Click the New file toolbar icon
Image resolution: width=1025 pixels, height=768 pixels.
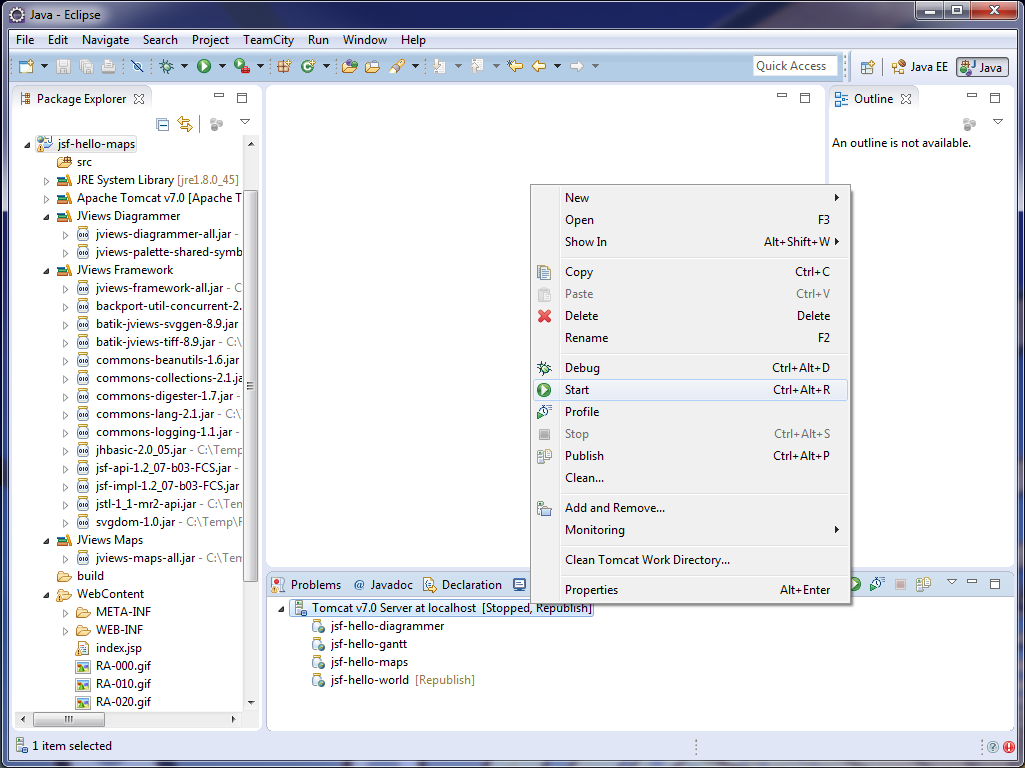(25, 67)
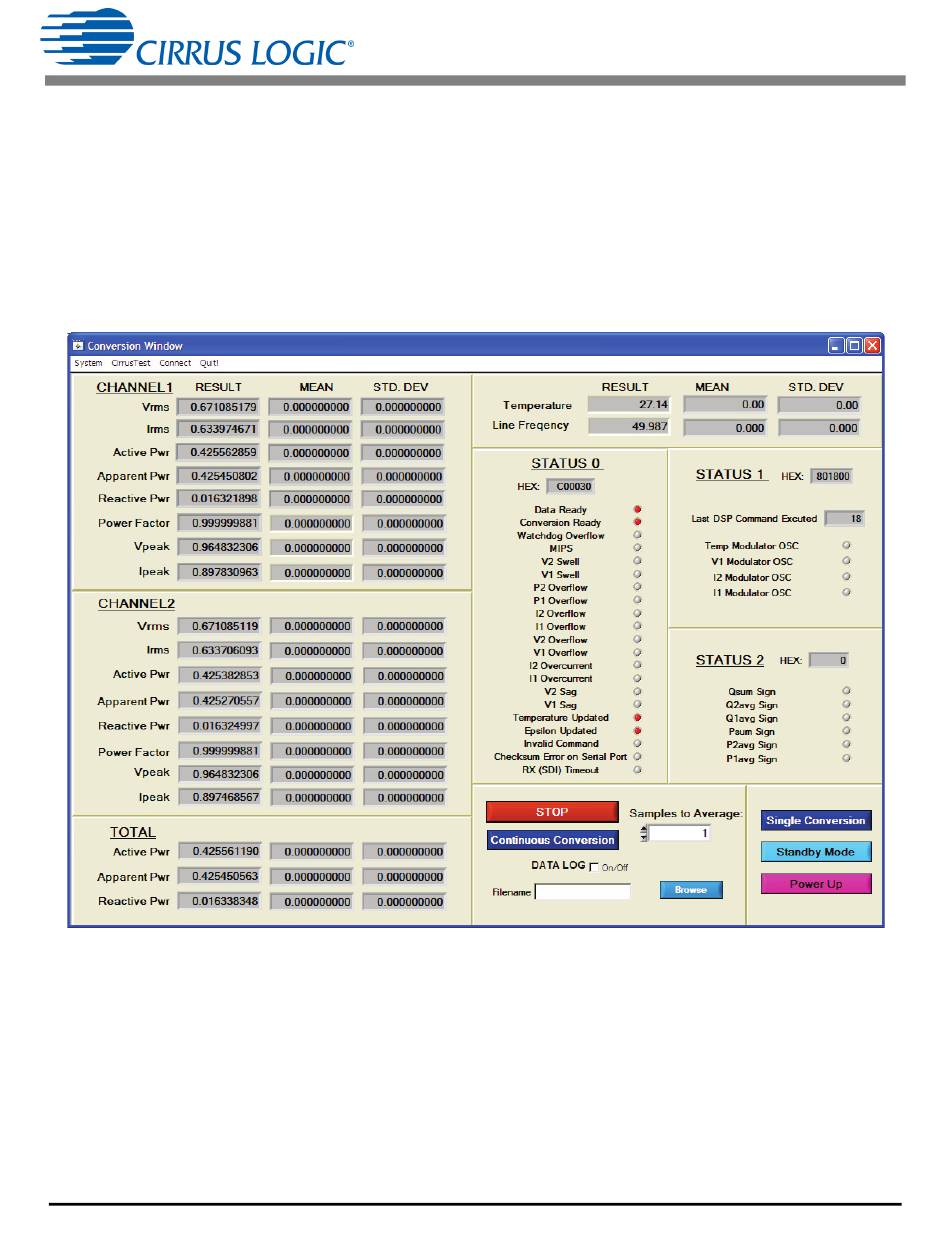950x1254 pixels.
Task: Click the Data Ready status LED
Action: [x=638, y=510]
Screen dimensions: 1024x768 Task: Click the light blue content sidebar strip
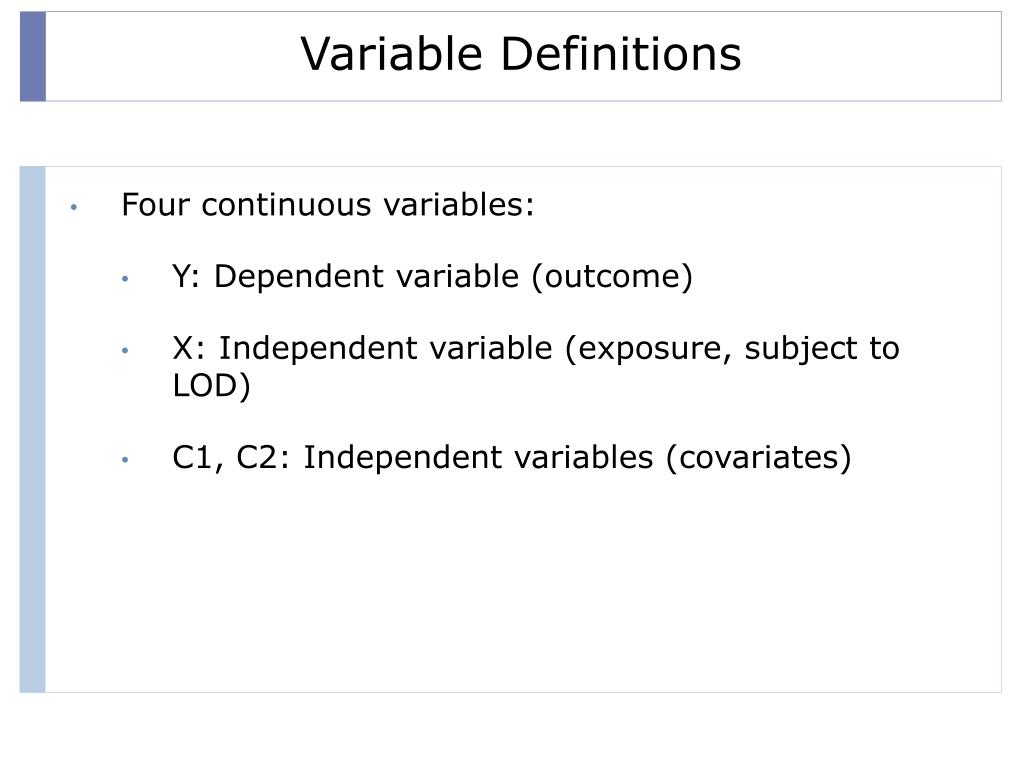click(33, 430)
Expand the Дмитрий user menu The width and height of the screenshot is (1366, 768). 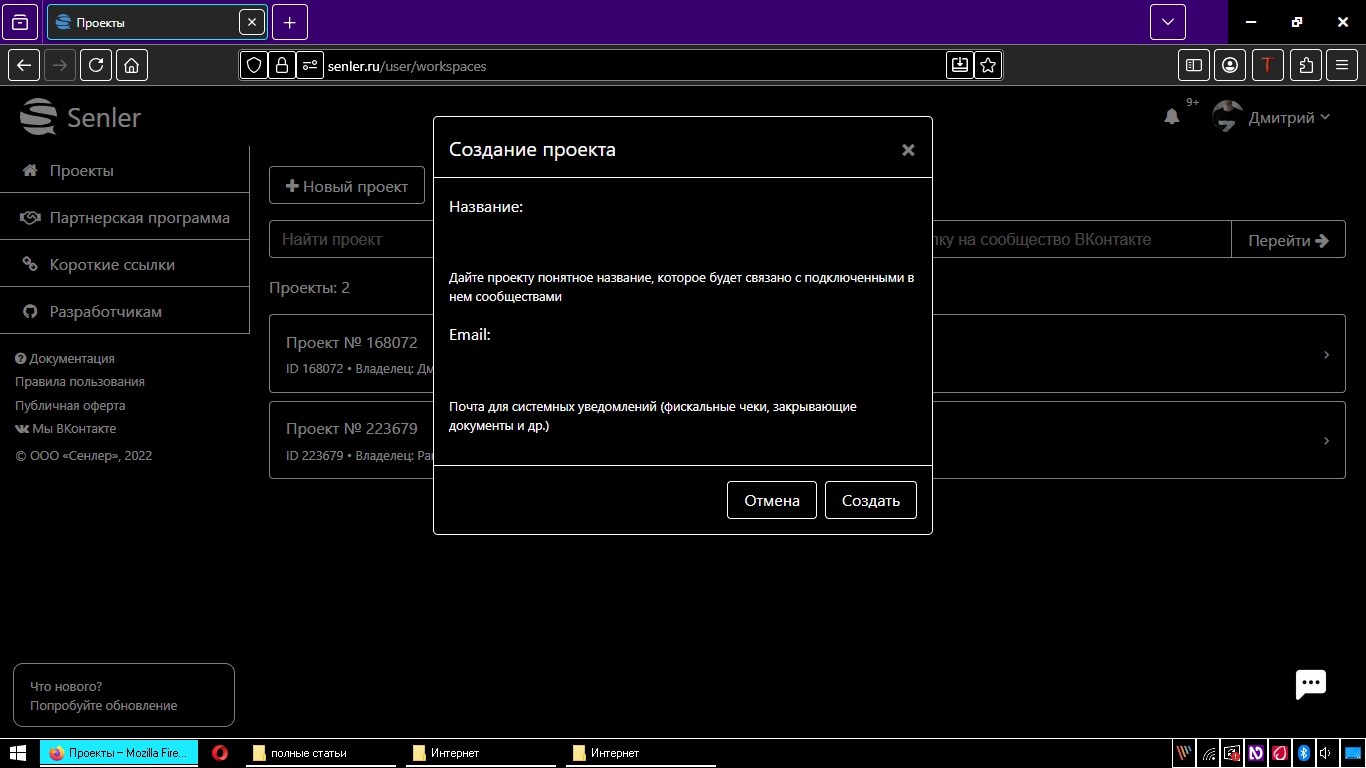(1288, 118)
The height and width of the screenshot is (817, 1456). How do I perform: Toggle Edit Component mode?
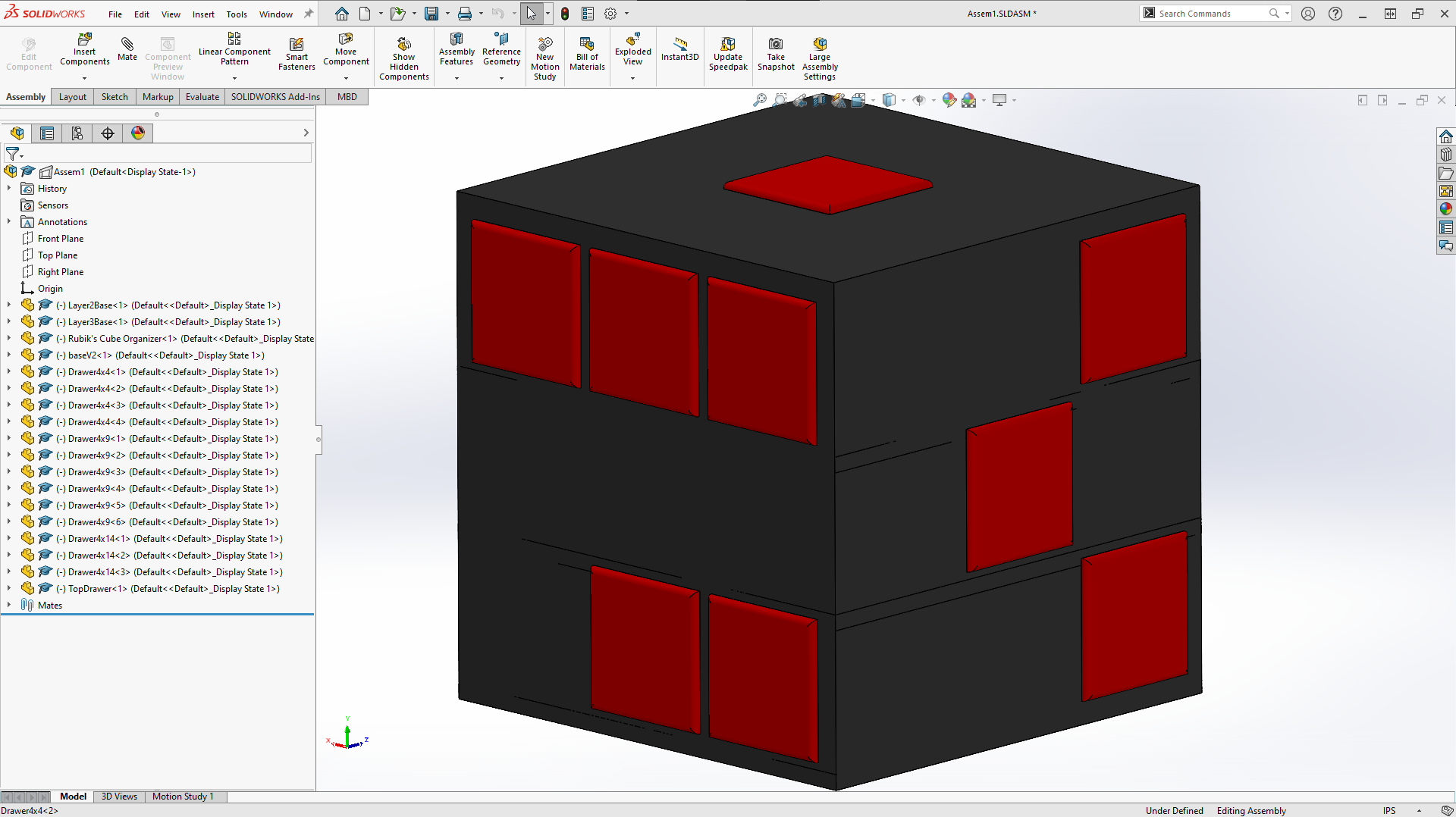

• What to work on
Output everything from the start of the records down to the line containing "Action: [x=638, y=510]", inclusive, as a JSON list of strings with one string per line. Omit blank lines and leave the pictures out.

• Result of the task
[
  "Click the New file toolbar icon",
  "Image resolution: width=1025 pixels, height=768 pixels.",
  "(25, 67)",
  "950x1254 pixels.",
  "Task: Click the Data Ready status LED",
  "Action: [x=638, y=510]"
]